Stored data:
____
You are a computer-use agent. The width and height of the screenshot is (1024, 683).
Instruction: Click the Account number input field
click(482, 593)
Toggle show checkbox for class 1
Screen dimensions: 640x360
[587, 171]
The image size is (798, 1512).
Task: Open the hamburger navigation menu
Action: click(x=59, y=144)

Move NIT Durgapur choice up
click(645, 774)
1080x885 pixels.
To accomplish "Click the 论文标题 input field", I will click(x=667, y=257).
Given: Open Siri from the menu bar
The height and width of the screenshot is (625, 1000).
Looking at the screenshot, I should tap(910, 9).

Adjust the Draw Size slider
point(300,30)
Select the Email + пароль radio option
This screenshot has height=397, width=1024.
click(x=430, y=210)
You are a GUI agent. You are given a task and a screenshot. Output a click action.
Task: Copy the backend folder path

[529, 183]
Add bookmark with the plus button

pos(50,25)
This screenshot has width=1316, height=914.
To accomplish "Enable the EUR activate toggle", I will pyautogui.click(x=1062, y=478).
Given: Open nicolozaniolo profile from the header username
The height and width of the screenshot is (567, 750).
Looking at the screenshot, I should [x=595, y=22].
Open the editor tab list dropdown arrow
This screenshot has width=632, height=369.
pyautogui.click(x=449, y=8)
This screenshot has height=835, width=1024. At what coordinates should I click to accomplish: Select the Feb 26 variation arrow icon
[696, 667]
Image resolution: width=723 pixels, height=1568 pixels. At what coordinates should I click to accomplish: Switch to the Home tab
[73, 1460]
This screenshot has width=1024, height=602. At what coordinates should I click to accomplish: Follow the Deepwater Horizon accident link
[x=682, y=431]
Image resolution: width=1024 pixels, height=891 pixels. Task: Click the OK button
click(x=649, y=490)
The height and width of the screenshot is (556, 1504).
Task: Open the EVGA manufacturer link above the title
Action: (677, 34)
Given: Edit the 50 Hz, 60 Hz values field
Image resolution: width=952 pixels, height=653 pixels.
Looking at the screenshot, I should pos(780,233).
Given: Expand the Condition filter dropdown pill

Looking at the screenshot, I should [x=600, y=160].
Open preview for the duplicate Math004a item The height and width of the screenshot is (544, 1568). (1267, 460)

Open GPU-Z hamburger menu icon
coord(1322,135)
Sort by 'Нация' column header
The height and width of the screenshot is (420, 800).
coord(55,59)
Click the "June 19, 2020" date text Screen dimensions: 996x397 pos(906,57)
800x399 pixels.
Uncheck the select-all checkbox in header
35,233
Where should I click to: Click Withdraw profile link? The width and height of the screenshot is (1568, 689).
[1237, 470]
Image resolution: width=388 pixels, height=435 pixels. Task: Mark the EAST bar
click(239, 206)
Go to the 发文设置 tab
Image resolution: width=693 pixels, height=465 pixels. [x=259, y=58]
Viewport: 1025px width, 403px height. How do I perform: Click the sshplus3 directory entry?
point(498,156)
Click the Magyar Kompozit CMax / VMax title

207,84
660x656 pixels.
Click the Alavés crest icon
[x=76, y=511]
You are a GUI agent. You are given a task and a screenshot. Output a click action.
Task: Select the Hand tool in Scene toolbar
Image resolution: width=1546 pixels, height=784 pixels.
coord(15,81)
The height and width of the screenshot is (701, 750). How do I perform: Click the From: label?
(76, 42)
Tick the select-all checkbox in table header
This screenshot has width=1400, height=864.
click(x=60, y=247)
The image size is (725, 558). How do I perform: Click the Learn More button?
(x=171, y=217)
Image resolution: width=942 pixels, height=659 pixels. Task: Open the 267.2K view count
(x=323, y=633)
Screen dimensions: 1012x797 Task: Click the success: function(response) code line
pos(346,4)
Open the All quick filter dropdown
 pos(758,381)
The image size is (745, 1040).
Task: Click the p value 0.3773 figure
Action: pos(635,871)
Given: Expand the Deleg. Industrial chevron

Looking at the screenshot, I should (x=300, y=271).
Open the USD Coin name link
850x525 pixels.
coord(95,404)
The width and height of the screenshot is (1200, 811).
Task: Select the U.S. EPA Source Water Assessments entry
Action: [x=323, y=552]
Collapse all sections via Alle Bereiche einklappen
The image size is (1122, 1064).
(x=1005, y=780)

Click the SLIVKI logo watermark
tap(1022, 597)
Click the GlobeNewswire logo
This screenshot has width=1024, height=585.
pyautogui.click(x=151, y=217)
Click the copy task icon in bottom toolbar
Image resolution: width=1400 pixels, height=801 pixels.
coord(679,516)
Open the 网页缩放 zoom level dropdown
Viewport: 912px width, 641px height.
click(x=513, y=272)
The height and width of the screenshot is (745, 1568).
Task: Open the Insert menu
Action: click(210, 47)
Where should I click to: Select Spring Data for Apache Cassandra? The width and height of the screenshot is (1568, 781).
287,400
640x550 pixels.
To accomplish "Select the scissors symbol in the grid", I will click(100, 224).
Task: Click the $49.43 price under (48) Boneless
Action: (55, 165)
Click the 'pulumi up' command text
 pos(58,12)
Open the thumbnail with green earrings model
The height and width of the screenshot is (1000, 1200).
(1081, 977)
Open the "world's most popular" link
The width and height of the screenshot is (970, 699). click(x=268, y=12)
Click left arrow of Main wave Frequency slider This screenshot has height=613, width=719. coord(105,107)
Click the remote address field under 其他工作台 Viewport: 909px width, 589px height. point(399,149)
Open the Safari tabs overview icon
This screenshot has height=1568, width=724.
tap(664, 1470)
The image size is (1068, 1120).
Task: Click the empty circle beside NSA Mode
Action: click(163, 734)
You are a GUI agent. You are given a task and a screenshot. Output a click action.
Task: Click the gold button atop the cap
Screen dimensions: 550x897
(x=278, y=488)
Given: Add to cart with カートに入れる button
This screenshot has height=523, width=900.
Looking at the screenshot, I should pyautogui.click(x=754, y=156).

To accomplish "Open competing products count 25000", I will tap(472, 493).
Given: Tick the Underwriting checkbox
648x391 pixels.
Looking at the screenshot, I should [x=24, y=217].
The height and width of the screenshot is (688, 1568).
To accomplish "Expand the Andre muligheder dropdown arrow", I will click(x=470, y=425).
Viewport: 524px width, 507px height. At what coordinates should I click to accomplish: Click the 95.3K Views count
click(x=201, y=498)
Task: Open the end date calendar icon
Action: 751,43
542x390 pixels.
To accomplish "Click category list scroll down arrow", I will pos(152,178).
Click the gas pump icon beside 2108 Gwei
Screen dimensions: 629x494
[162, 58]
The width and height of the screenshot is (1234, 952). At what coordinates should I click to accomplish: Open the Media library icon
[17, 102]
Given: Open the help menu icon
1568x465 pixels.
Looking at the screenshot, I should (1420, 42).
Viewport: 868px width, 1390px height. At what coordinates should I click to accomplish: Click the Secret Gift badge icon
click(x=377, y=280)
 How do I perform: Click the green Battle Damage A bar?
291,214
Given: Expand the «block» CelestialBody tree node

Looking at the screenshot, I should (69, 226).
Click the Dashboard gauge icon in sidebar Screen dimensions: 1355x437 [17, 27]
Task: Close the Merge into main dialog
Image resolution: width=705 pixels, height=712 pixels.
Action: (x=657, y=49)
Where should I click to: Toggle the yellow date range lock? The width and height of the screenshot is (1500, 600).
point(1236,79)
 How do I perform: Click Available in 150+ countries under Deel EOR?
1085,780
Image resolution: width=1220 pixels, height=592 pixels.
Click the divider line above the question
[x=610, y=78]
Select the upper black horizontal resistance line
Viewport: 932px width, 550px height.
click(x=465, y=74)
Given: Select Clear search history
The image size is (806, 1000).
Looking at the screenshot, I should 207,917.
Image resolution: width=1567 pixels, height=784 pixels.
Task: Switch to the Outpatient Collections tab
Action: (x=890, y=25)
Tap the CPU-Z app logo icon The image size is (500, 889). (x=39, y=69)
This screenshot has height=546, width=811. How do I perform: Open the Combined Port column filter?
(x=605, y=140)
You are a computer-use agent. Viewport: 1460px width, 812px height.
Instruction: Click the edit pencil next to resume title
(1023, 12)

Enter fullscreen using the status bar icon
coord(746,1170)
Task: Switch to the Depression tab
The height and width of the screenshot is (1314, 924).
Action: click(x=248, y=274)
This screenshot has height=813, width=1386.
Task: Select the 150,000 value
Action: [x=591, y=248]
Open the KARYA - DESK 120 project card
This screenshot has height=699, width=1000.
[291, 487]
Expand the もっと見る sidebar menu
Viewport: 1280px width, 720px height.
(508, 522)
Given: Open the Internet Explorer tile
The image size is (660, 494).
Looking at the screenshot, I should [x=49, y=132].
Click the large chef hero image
____
Using the data above, reproduce exactly the lines between those holding "This screenshot has height=1568, width=724." and "The height and width of the screenshot is (688, 1568).", inclusive, and no others.

### Response
This screenshot has height=1568, width=724.
tap(664, 1470)
The image size is (1068, 1120).
Task: Click the empty circle beside NSA Mode
Action: click(163, 734)
You are a GUI agent. You are given a task and a screenshot. Output a click action.
Task: Click the gold button atop the cap
Screen dimensions: 550x897
(x=278, y=488)
Given: Add to cart with カートに入れる button
This screenshot has height=523, width=900.
Looking at the screenshot, I should pyautogui.click(x=754, y=156).

To accomplish "Open competing products count 25000", I will tap(472, 493).
Given: Tick the Underwriting checkbox
648x391 pixels.
Looking at the screenshot, I should [x=24, y=217].
The height and width of the screenshot is (688, 1568).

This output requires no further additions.